TIP: of course you can also do it in a switch statement:

function area(s: Shape) {
switch (s.kind) {
case "square": return s.size * s.size;
case "rectangle": return s.width * s.height;
case "circle": return Math.PI * s.radius * s.radius;
default: const _exhaustiveCheck: never = s;
}
}

strictNullChecks

If using strictNullChecks and doing exhaustive checks, TypeScript might complain "not all code paths return a value". You can silence that by simply returning the _exhaustiveCheck variable (of type never). So:

function area(s: Shape) {
switch (s.kind) {
case "square": return s.size * s.size;
case "rectangle": return s.width * s.height;
case "circle": return Math.PI * s.radius * s.radius;
default:
const _exhaustiveCheck: never = s;
return _exhaustiveCheck;
}
}

Throw in exhaustive checks

You can write a function that takes a never (and therefore can only be called with a variable that is inferred as never) and then throws an error if its body ever executes:

function assertNever(x:never): never {
throw new Error('Unexpected value. Should have been never.');
}

Example use with the area function:

interface Square {
kind: "square";
size: number;
}
interface Rectangle {
kind: "rectangle";
width: number;
height: number;
}
type Shape = Square | Rectangle;
function area(s: Shape) {
switch (s.kind) {
case "square": return s.size * s.size;
case "rectangle": return s.width * s.height;
// If a new case is added at compile time you will get a compile error
// If a new value appears at runtime you will get a runtime error
default: return assertNever(s);
}
}

Retrospective Versioning

Say you have a data structure of the form:

type DTO = {
name: string
}

And after you have a bunch of DTOs you realize that name was a poor choice. You can add versioning retrospectively by creating a new union with literal number (or string if you want) of DTO. Mark the version 0 as undefined and if you have strictNullChecks enabled it will just work out:

type DTO =
| {
version: undefined, // version 0
name: string,
}
| {
version: 1,
firstName: string,
lastName: string,
}
// Even later
| {
version: 2,
firstName: string,
middleName: string,
lastName: string,
}
// So on

Example usage of such a DTO:

function printDTO(dto:DTO) {
if (dto.version == null) {
console.log(dto.name);
} else if (dto.version == 1) {
console.log(dto.firstName,dto.lastName);
} else if (dto.version == 2) {
console.log(dto.firstName, dto.middleName, dto.lastName);
} else {
const _exhaustiveCheck: never = dto;
}
}

Redux

A popular library that makes use of this is redux.

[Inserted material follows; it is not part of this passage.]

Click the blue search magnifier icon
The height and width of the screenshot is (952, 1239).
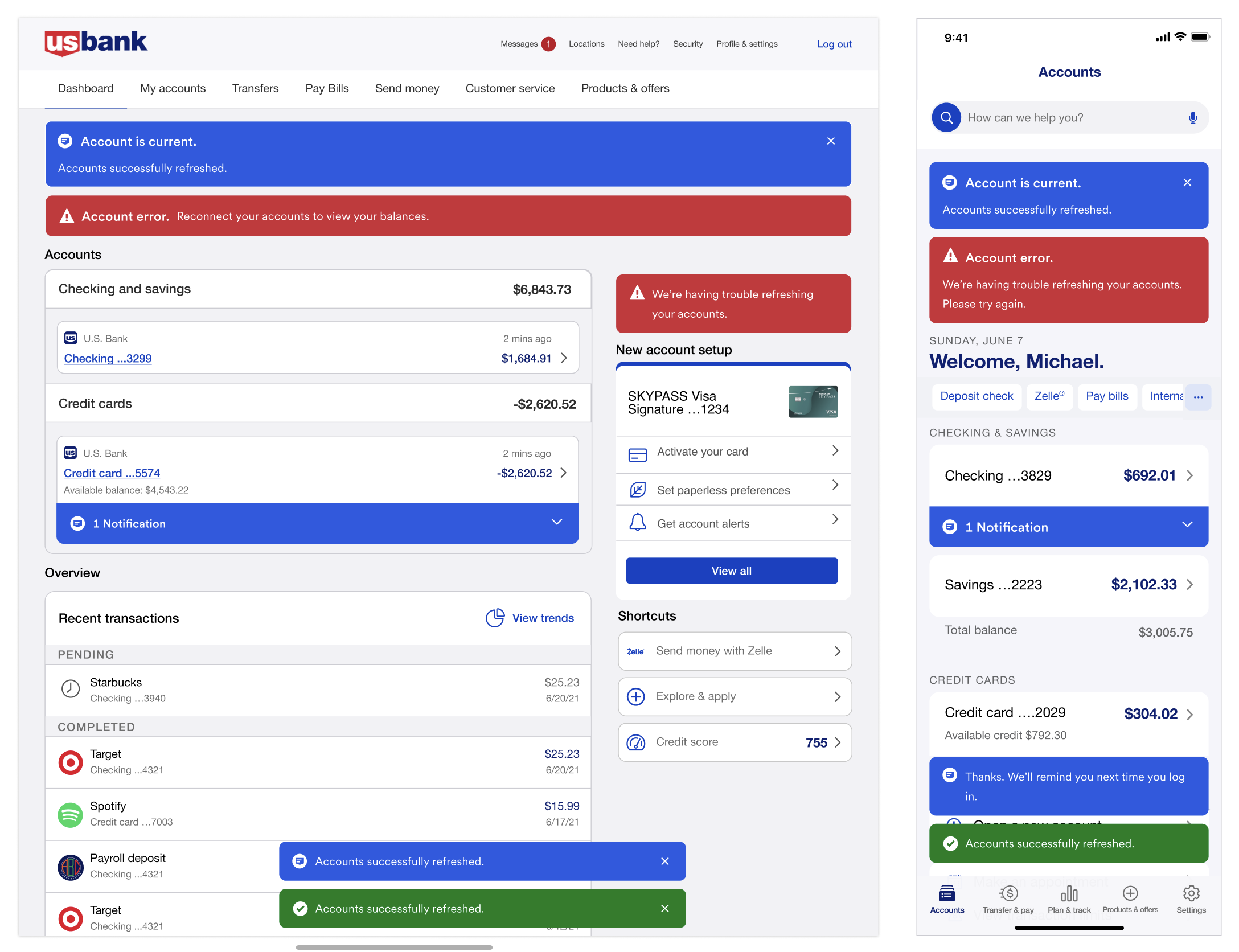point(946,118)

Here is the gist of redux with TypeScript type annotations added:

import { createStore } from 'redux'
type Action
= {
type: 'INCREMENT'
}
| {
type: 'DECREMENT'
}
/**
* This is a reducer, a pure function with (state, action) => state signature.
* It describes how an action transforms the state into the next state.
*
* The shape of the state is up to you: it can be a primitive, an array, an object,
* or even an Immutable.js data structure. The only important part is that you should
* not mutate the state object, but return a new object if the state changes.
*
* In this example, we use a `switch` statement and strings, but you can use a helper that
* follows a different convention (such as function maps) if it makes sense for your
* project.
*/
function counter(state = 0, action: Action) {
switch (action.type) {
case 'INCREMENT':
return state + 1
case 'DECREMENT':
return state - 1
default:
return state
}
}
// Create a Redux store holding the state of your app.
// Its API is { subscribe, dispatch, getState }.
let store = createStore(counter)
// You can use subscribe() to update the UI in response to state changes.
// Normally you'd use a view binding library (e.g. React Redux) rather than subscribe() directly.
// However, it can also be handy to persist the current state in the localStorage.
store.subscribe(() =>
console.log(store.getState())
)
// The only way to mutate the internal state is to dispatch an action.
// The actions can be serialized, logged or stored and later replayed.
store.dispatch({ type: 'INCREMENT' })
// 1
store.dispatch({ type: 'INCREMENT' })
// 2
store.dispatch({ type: 'DECREMENT' })
// 1

Using it with TypeScript gives you safety against typo errors, increased refactor-ability and self documenting code.